DATA EXCERPTS: Begin
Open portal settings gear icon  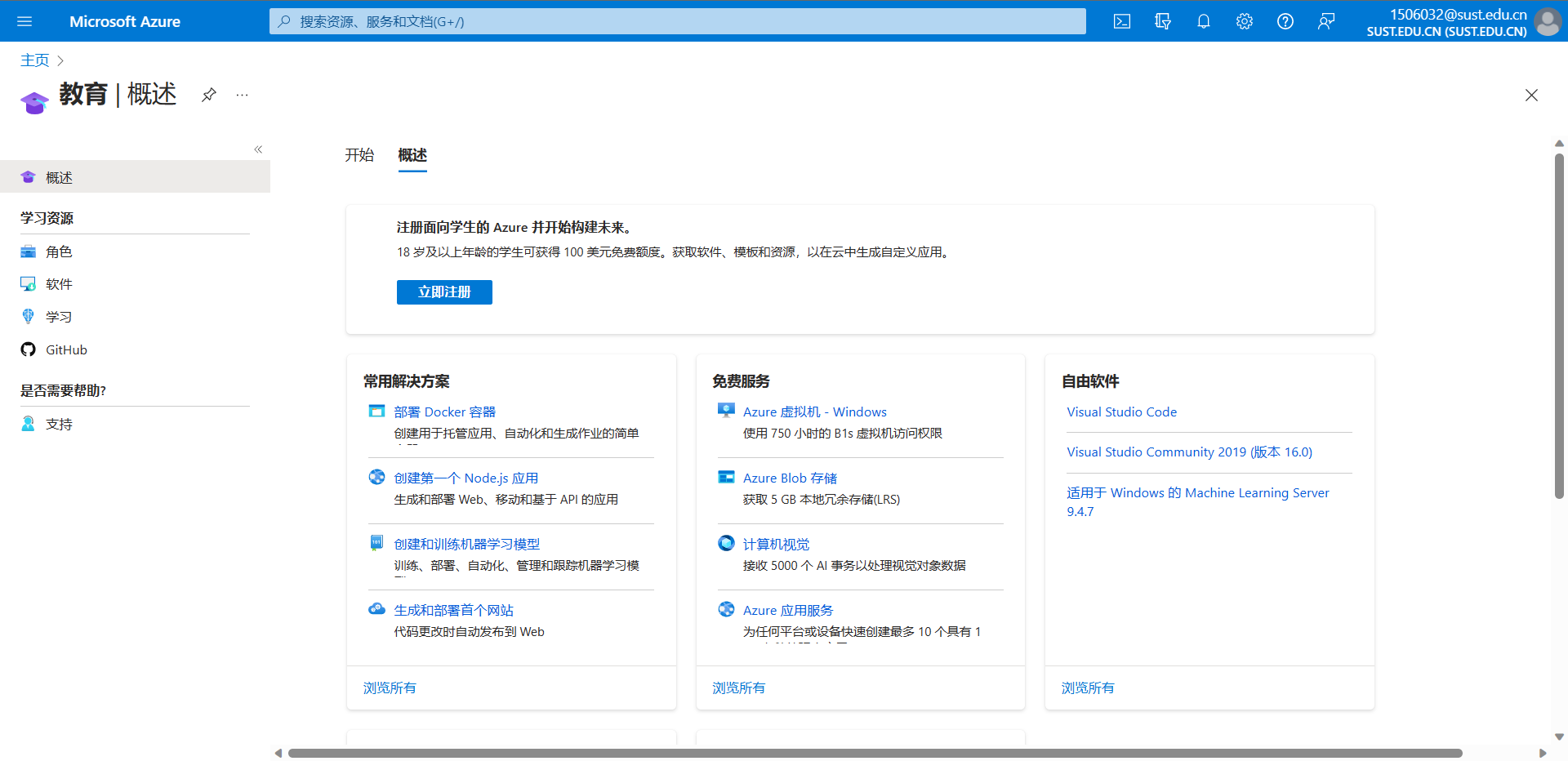[1245, 21]

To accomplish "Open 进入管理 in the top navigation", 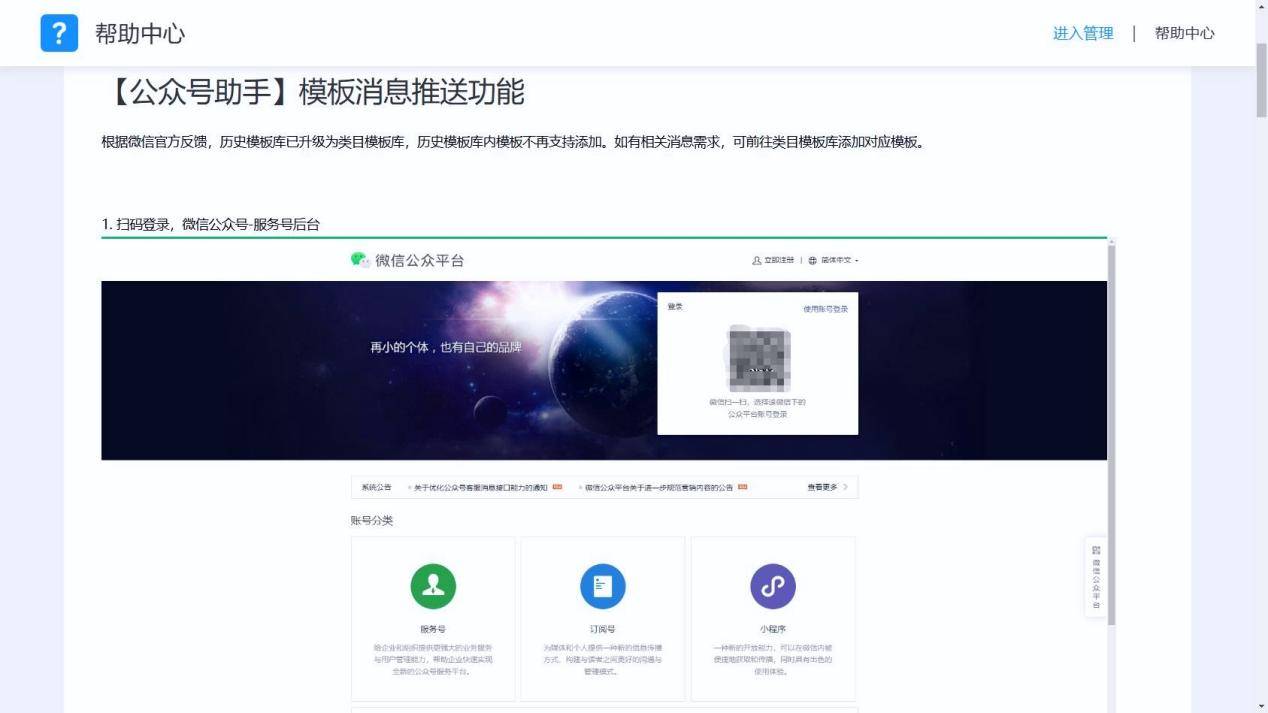I will coord(1083,33).
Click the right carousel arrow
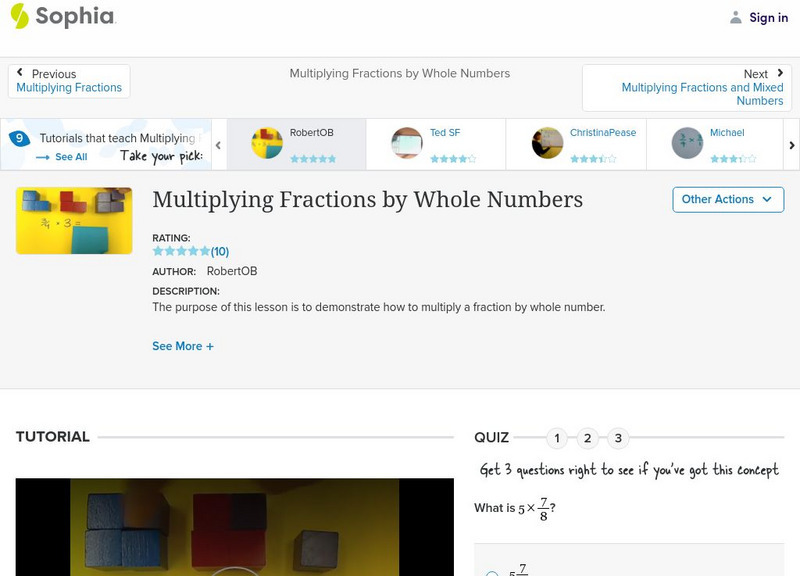The height and width of the screenshot is (576, 800). (790, 143)
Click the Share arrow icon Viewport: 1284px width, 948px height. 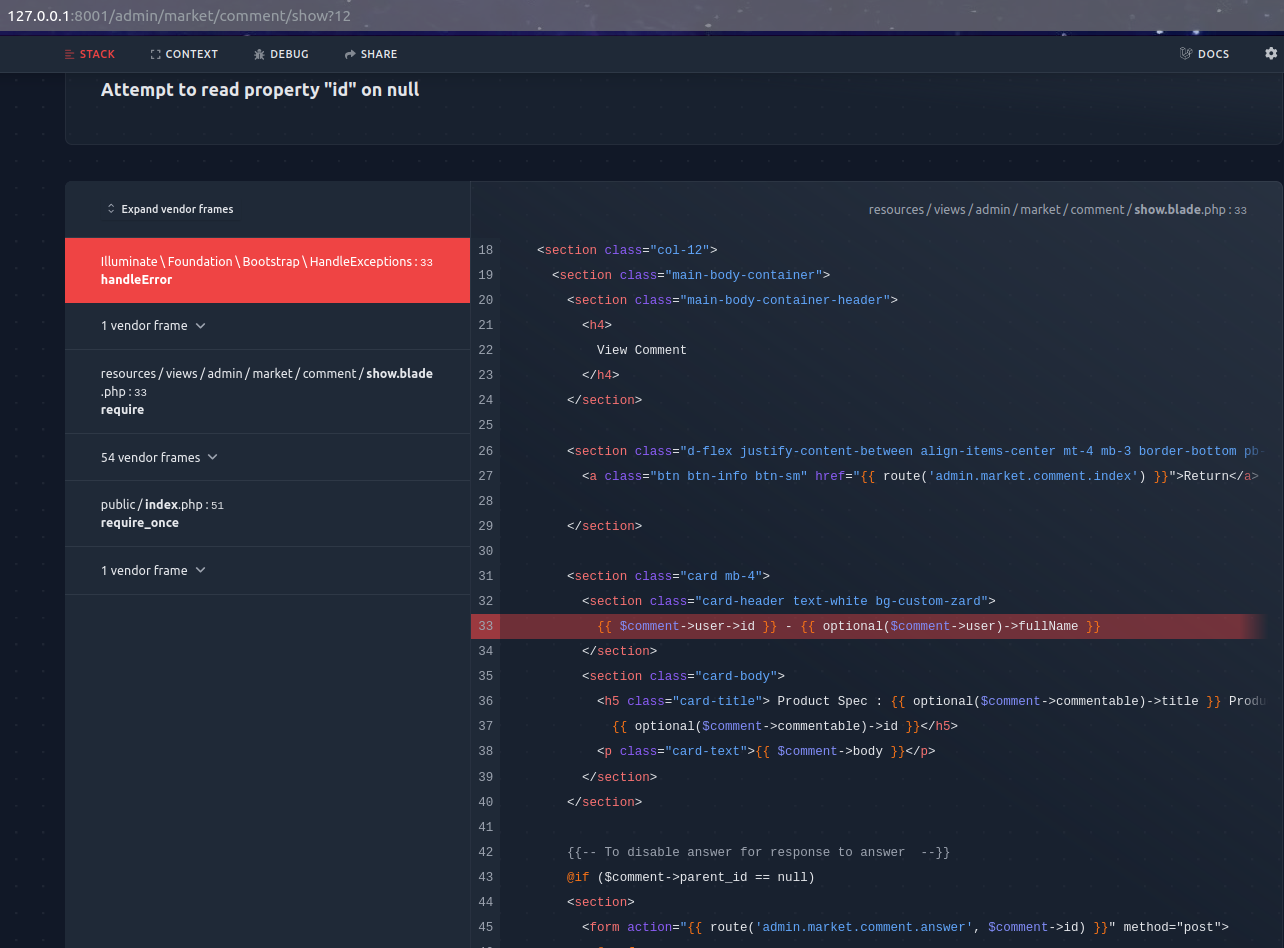(350, 54)
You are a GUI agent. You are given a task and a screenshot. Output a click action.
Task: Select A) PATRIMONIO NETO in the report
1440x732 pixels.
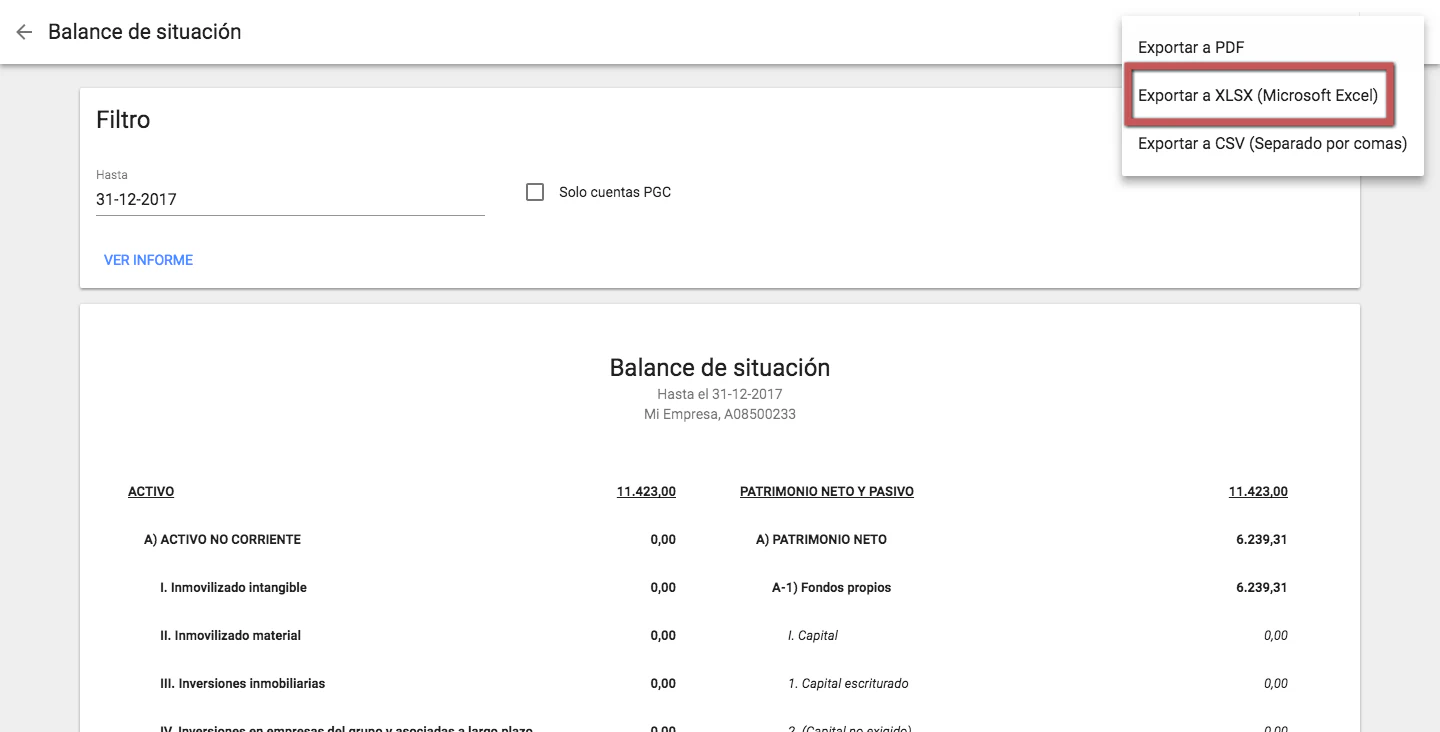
DATA EXCERPTS: End
__WHAT TO WORK ON__
Extract the lines beginning with the one that contains "Task: Select A) PATRIMONIO NETO in the report" and ending with the last line of the listing. Keep them exact and drop the pictures.

__OUTPUT FOR THIS TASK__
Task: Select A) PATRIMONIO NETO in the report
1440x732 pixels.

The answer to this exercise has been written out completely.